→ **What you have to do**
Write out the data in full, exactly as shown.
--*--
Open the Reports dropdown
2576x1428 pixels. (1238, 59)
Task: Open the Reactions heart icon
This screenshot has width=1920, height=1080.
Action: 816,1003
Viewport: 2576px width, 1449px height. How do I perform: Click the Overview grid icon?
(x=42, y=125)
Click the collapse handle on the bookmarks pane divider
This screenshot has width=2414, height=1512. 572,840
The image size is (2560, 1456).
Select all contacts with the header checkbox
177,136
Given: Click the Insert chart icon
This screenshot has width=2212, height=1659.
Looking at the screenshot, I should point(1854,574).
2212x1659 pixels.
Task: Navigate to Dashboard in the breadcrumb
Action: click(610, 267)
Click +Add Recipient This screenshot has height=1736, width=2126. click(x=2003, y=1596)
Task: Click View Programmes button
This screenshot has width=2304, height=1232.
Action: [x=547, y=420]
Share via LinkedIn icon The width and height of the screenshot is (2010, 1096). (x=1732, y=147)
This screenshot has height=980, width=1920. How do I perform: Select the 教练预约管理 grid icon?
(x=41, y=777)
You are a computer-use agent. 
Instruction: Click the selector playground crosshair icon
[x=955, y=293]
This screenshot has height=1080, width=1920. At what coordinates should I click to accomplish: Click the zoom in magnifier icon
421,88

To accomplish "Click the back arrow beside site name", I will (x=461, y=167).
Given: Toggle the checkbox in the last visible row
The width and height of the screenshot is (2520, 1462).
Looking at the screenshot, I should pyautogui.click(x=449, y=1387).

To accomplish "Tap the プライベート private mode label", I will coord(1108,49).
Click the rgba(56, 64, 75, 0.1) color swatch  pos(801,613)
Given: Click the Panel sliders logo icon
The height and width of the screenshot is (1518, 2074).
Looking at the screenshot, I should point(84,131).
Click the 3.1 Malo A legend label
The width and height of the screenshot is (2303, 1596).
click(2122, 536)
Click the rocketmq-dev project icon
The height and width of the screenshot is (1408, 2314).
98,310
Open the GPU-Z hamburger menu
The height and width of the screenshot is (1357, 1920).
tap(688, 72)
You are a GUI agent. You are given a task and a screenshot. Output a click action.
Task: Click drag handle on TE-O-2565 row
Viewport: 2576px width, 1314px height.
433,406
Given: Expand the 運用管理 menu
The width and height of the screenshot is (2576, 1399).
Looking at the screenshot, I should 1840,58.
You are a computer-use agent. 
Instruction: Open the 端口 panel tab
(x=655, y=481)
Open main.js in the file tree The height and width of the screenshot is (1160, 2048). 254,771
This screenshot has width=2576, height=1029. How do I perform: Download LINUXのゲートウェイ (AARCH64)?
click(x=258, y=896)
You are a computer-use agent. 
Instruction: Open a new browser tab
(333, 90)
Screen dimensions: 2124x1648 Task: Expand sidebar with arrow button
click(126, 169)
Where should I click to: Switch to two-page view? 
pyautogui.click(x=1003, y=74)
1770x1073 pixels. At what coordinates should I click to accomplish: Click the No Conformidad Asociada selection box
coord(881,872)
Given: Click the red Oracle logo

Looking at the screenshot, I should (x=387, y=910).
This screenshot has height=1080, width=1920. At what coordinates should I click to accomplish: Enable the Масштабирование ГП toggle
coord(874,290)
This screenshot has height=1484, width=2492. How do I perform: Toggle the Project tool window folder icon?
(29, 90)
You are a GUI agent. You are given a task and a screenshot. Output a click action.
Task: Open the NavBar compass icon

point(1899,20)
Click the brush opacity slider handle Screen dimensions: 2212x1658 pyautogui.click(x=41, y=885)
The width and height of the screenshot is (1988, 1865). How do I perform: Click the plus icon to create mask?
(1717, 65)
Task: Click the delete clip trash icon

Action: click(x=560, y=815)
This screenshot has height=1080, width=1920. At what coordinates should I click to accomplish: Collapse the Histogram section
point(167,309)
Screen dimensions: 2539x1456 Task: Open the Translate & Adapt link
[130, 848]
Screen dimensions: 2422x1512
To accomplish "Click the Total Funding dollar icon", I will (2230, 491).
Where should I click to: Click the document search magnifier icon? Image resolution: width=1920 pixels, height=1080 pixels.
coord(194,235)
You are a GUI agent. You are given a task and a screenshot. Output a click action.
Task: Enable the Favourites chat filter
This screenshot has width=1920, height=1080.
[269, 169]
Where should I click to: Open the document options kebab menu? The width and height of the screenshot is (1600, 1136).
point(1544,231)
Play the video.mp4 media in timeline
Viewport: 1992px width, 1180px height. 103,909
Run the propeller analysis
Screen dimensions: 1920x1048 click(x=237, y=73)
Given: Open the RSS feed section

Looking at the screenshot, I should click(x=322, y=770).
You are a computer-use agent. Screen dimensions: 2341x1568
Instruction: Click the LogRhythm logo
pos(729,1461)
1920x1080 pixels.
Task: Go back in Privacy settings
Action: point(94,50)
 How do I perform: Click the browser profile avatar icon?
--*--
→ **Task answer**
Open the Reports dropdown
2576x1428 pixels. (1238, 59)
Task: Open the Reactions heart icon
This screenshot has width=1920, height=1080.
Action: 816,1003
Viewport: 2576px width, 1449px height. How do I perform: Click the Overview grid icon?
(x=42, y=125)
Click the collapse handle on the bookmarks pane divider
This screenshot has width=2414, height=1512. 572,840
The image size is (2560, 1456).
Select all contacts with the header checkbox
177,136
Given: Click the Insert chart icon
This screenshot has width=2212, height=1659.
Looking at the screenshot, I should point(1854,574).
2212x1659 pixels.
Task: Navigate to Dashboard in the breadcrumb
Action: click(610, 267)
Click +Add Recipient This screenshot has height=1736, width=2126. click(x=2003, y=1596)
Task: Click View Programmes button
This screenshot has width=2304, height=1232.
Action: [x=547, y=420]
Share via LinkedIn icon The width and height of the screenshot is (2010, 1096). (x=1732, y=147)
This screenshot has height=980, width=1920. How do I perform: Select the 教练预约管理 grid icon?
(x=41, y=777)
You are a computer-use agent. 
Instruction: Click the selector playground crosshair icon
[x=955, y=293]
This screenshot has height=1080, width=1920. At what coordinates should I click to accomplish: Click the zoom in magnifier icon
421,88

To accomplish "Click the back arrow beside site name", I will (x=461, y=167).
Given: Toggle the checkbox in the last visible row
The width and height of the screenshot is (2520, 1462).
Looking at the screenshot, I should pyautogui.click(x=449, y=1387).

To accomplish "Tap the プライベート private mode label", I will coord(1108,49).
Click the rgba(56, 64, 75, 0.1) color swatch  pos(801,613)
Given: Click the Panel sliders logo icon
The height and width of the screenshot is (1518, 2074).
Looking at the screenshot, I should point(84,131).
Click the 3.1 Malo A legend label
The width and height of the screenshot is (2303, 1596).
click(2122, 536)
Click the rocketmq-dev project icon
The height and width of the screenshot is (1408, 2314).
98,310
Open the GPU-Z hamburger menu
The height and width of the screenshot is (1357, 1920).
tap(688, 72)
You are a GUI agent. You are given a task and a screenshot. Output a click action.
Task: Click drag handle on TE-O-2565 row
Viewport: 2576px width, 1314px height.
433,406
Given: Expand the 運用管理 menu
The width and height of the screenshot is (2576, 1399).
Looking at the screenshot, I should 1840,58.
You are a computer-use agent. 
Instruction: Open the 端口 panel tab
(x=655, y=481)
Open main.js in the file tree The height and width of the screenshot is (1160, 2048). 254,771
This screenshot has width=2576, height=1029. How do I perform: Download LINUXのゲートウェイ (AARCH64)?
click(x=258, y=896)
You are a computer-use agent. 
Instruction: Open a new browser tab
(333, 90)
Screen dimensions: 2124x1648 Task: Expand sidebar with arrow button
click(126, 169)
Where should I click to: Switch to two-page view? 
pyautogui.click(x=1003, y=74)
1770x1073 pixels. At what coordinates should I click to accomplish: Click the No Conformidad Asociada selection box
coord(881,872)
Given: Click the red Oracle logo

Looking at the screenshot, I should (x=387, y=910).
This screenshot has height=1080, width=1920. At what coordinates should I click to accomplish: Enable the Масштабирование ГП toggle
coord(874,290)
This screenshot has height=1484, width=2492. How do I perform: Toggle the Project tool window folder icon?
(29, 90)
You are a GUI agent. You are given a task and a screenshot. Output a click action.
Task: Open the NavBar compass icon

point(1899,20)
Click the brush opacity slider handle Screen dimensions: 2212x1658 pyautogui.click(x=41, y=885)
The width and height of the screenshot is (1988, 1865). How do I perform: Click the plus icon to create mask?
(1717, 65)
Task: Click the delete clip trash icon

Action: click(x=560, y=815)
This screenshot has height=1080, width=1920. At what coordinates should I click to accomplish: Collapse the Histogram section
point(167,309)
Screen dimensions: 2539x1456 Task: Open the Translate & Adapt link
[130, 848]
Screen dimensions: 2422x1512
To accomplish "Click the Total Funding dollar icon", I will (2230, 491).
Where should I click to: Click the document search magnifier icon? Image resolution: width=1920 pixels, height=1080 pixels.
coord(194,235)
You are a GUI agent. You are given a task and a screenshot. Output a click action.
Task: Enable the Favourites chat filter
This screenshot has width=1920, height=1080.
[269, 169]
Where should I click to: Open the document options kebab menu? The width and height of the screenshot is (1600, 1136).
point(1544,231)
Play the video.mp4 media in timeline
Viewport: 1992px width, 1180px height. 103,909
Run the propeller analysis
Screen dimensions: 1920x1048 click(x=237, y=73)
Given: Open the RSS feed section

Looking at the screenshot, I should click(x=322, y=770).
You are a computer-use agent. Screen dimensions: 2341x1568
Instruction: Click the LogRhythm logo
pos(729,1461)
1920x1080 pixels.
Task: Go back in Privacy settings
Action: point(94,50)
 How do I perform: Click the browser profile avatar icon?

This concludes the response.